*** Record set ***

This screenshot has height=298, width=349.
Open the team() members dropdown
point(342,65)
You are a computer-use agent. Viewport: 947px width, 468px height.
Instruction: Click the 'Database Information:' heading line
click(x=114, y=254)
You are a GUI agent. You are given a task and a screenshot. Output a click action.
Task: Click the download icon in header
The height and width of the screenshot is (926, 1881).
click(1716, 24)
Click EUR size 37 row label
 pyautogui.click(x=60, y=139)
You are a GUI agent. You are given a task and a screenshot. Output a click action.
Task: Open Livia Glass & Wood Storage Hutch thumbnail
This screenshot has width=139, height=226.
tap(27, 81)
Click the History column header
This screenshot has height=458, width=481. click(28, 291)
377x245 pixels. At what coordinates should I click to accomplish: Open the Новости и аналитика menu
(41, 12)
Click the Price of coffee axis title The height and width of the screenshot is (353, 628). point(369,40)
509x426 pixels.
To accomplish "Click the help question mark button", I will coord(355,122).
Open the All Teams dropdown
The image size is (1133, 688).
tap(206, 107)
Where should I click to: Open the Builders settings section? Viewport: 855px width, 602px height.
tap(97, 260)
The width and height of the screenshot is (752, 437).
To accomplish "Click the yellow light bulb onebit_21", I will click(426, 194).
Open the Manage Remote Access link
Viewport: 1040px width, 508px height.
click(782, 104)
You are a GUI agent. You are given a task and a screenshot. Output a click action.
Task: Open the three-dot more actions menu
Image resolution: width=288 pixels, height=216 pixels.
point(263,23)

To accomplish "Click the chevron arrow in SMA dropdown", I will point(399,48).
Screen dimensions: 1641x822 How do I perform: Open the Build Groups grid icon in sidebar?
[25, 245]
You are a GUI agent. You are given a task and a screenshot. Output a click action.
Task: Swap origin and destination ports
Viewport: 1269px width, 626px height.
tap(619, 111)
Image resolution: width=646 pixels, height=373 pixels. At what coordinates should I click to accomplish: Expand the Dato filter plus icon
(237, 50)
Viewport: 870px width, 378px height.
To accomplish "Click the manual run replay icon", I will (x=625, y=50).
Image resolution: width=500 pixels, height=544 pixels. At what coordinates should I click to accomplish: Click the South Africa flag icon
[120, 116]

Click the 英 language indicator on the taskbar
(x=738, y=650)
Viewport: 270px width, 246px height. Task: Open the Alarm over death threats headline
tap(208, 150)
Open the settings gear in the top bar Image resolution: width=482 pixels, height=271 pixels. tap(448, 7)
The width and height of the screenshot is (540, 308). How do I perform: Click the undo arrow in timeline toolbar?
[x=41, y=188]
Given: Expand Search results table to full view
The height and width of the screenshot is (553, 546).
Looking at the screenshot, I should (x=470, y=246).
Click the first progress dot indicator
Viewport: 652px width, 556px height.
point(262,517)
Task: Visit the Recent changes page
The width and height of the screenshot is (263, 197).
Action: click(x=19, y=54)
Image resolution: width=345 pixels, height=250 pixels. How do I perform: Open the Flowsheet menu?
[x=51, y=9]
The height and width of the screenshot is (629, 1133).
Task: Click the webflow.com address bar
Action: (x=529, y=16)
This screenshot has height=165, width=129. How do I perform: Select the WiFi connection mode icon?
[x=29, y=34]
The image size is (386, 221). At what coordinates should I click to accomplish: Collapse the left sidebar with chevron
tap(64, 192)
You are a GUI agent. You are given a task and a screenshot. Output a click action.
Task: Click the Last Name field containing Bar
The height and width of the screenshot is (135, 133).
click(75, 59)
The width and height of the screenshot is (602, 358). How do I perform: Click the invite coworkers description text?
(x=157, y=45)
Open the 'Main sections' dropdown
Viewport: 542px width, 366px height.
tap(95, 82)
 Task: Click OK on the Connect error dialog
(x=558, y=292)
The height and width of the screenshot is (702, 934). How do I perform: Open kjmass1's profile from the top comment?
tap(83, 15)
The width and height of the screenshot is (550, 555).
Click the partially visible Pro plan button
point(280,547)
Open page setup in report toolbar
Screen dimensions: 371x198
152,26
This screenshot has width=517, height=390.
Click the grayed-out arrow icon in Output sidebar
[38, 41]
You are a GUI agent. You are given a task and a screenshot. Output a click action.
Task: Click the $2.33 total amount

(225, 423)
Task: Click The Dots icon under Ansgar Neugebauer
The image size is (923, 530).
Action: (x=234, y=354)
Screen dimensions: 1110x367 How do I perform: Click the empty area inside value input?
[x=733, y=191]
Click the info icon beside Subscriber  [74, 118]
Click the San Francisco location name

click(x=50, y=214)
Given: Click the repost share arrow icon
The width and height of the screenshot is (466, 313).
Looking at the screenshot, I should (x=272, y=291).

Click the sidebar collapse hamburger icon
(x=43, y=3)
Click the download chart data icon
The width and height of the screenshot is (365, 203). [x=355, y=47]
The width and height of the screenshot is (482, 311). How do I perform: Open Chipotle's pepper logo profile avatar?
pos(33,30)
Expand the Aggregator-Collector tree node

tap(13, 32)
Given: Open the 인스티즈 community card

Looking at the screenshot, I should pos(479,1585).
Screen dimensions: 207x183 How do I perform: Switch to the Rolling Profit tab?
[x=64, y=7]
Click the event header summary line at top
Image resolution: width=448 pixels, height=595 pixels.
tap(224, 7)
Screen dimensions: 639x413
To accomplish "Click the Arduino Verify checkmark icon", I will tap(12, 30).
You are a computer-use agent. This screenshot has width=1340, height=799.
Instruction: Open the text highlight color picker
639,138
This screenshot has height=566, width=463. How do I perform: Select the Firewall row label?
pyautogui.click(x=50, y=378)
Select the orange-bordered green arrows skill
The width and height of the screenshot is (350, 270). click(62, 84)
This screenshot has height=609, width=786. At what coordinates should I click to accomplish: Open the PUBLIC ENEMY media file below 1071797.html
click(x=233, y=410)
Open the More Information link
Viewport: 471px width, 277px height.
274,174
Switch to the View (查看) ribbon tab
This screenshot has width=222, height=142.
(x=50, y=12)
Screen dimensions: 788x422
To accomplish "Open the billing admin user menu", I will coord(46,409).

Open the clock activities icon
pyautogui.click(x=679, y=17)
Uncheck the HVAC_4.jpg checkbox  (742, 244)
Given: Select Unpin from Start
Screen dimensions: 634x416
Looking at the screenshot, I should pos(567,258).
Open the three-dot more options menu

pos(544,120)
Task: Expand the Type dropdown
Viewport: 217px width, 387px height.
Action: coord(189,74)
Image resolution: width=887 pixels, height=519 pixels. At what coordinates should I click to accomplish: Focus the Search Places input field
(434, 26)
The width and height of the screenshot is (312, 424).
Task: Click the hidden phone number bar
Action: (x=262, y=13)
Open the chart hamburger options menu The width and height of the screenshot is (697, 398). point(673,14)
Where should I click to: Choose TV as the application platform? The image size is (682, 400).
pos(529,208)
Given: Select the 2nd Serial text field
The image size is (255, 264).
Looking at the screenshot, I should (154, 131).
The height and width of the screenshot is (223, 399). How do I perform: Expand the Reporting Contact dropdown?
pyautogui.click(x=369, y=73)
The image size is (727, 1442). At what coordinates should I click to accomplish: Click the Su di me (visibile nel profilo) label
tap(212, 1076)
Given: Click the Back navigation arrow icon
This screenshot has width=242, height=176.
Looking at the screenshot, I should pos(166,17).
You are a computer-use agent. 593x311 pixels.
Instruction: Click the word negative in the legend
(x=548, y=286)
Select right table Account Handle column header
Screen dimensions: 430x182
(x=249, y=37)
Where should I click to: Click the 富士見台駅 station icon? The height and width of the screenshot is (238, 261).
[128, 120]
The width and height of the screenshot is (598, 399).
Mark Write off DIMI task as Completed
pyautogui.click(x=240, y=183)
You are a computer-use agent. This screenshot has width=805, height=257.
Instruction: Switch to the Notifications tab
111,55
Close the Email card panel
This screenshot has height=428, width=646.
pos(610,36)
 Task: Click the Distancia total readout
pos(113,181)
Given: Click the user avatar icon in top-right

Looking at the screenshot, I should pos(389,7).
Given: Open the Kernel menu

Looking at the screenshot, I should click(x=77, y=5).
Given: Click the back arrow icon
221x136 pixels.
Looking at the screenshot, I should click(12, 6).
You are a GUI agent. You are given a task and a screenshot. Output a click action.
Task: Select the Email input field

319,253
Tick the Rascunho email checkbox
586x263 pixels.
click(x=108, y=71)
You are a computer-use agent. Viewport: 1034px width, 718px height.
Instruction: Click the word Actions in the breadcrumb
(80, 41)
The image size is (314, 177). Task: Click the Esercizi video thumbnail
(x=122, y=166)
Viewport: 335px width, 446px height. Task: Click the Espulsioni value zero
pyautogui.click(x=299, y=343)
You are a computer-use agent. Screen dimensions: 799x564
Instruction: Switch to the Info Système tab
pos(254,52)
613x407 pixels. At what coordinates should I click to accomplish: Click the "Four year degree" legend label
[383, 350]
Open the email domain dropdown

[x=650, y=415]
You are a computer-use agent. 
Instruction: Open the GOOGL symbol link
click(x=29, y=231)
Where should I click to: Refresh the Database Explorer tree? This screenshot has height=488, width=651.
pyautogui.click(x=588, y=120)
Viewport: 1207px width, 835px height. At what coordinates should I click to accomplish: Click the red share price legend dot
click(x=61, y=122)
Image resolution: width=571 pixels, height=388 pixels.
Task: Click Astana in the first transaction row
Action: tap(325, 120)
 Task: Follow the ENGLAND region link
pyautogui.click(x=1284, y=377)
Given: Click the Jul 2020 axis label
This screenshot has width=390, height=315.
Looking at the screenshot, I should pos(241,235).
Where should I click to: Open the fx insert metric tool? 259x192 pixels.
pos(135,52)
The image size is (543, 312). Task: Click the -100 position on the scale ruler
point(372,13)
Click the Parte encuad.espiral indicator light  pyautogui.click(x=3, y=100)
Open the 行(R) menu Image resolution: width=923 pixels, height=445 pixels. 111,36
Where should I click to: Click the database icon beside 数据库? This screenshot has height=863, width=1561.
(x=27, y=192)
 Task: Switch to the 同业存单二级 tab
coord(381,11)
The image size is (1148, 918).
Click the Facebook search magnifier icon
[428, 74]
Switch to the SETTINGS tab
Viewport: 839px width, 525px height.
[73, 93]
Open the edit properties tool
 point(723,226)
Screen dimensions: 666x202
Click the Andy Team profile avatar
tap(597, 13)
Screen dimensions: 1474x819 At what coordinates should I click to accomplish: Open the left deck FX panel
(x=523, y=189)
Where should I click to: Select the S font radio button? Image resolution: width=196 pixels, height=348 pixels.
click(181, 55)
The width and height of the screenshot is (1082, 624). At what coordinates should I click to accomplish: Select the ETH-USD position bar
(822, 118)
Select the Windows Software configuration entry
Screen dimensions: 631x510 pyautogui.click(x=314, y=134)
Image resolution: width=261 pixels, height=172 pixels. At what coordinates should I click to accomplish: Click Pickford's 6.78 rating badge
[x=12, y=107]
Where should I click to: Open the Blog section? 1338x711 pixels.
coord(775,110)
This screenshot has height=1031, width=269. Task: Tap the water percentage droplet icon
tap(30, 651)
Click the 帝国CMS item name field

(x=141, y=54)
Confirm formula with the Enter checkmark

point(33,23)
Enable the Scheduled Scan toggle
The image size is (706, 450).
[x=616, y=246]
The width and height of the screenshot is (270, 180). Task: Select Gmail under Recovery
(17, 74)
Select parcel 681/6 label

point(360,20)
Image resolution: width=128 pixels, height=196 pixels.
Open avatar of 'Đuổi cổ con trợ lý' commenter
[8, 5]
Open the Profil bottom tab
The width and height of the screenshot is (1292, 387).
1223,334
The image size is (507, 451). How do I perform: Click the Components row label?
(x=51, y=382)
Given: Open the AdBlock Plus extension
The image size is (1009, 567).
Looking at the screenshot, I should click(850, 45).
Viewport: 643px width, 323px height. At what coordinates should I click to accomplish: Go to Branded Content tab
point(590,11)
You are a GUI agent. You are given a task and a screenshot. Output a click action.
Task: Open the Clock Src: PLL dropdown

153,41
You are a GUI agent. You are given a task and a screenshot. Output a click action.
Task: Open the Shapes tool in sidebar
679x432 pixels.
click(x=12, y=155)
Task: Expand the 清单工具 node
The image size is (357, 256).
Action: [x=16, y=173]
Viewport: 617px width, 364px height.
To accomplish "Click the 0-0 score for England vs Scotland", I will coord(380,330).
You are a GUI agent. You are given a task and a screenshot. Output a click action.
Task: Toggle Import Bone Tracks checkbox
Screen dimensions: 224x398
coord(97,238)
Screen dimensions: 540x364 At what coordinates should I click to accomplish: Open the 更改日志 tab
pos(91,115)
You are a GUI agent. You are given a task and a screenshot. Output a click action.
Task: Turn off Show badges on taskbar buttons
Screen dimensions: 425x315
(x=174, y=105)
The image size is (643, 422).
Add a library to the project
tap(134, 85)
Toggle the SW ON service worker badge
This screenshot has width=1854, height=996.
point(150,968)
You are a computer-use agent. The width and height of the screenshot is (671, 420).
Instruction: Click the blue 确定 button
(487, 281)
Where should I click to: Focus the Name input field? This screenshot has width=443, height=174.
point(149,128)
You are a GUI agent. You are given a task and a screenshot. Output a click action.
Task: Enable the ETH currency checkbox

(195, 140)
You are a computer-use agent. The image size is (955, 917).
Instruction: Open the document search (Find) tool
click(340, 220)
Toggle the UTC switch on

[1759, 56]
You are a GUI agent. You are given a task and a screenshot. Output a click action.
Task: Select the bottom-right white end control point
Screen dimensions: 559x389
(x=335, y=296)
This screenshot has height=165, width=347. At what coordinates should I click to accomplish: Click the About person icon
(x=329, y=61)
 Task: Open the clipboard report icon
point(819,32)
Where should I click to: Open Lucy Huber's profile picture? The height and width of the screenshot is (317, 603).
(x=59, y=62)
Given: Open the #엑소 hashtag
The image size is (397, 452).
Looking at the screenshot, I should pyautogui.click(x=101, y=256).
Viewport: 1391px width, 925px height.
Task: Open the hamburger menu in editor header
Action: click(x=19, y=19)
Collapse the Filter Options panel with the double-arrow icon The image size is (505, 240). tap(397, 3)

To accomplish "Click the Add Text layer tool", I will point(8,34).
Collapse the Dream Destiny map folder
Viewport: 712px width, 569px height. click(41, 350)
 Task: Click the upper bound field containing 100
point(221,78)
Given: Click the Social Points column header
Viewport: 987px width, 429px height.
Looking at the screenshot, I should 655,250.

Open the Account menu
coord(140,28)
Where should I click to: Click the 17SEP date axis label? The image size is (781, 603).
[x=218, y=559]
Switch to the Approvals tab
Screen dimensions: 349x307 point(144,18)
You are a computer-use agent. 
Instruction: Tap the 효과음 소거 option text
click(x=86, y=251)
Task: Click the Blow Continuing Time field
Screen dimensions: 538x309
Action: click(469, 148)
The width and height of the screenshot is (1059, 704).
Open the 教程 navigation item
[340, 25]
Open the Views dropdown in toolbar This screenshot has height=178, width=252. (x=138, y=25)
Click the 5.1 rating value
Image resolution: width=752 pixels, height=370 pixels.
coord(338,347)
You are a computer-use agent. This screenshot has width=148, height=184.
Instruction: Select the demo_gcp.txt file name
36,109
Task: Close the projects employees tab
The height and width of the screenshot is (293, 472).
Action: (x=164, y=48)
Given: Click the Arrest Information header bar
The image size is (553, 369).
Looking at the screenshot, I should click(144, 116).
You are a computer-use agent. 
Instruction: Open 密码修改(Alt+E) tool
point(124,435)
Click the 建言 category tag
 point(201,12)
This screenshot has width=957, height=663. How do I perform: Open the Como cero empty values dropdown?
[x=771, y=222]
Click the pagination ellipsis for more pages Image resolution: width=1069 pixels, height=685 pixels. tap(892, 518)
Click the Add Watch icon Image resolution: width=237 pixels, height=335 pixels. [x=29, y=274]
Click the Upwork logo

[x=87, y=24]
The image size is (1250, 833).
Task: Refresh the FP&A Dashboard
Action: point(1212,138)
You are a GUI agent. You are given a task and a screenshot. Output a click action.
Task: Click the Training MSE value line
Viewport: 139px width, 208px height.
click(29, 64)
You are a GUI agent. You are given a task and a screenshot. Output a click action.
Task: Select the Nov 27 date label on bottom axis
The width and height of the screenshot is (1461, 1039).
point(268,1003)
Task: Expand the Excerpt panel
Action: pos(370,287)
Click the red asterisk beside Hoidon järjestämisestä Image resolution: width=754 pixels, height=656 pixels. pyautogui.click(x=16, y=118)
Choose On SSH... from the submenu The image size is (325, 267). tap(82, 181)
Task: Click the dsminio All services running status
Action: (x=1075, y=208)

***

▶ _Assigned task_: Return the lines above, from the one containing "Click the red asterisk" to the end, exactly as they stand.

▶ _Answer for this exercise_:
Click the red asterisk beside Hoidon järjestämisestä Image resolution: width=754 pixels, height=656 pixels. pyautogui.click(x=16, y=118)
Choose On SSH... from the submenu The image size is (325, 267). tap(82, 181)
Task: Click the dsminio All services running status
Action: (x=1075, y=208)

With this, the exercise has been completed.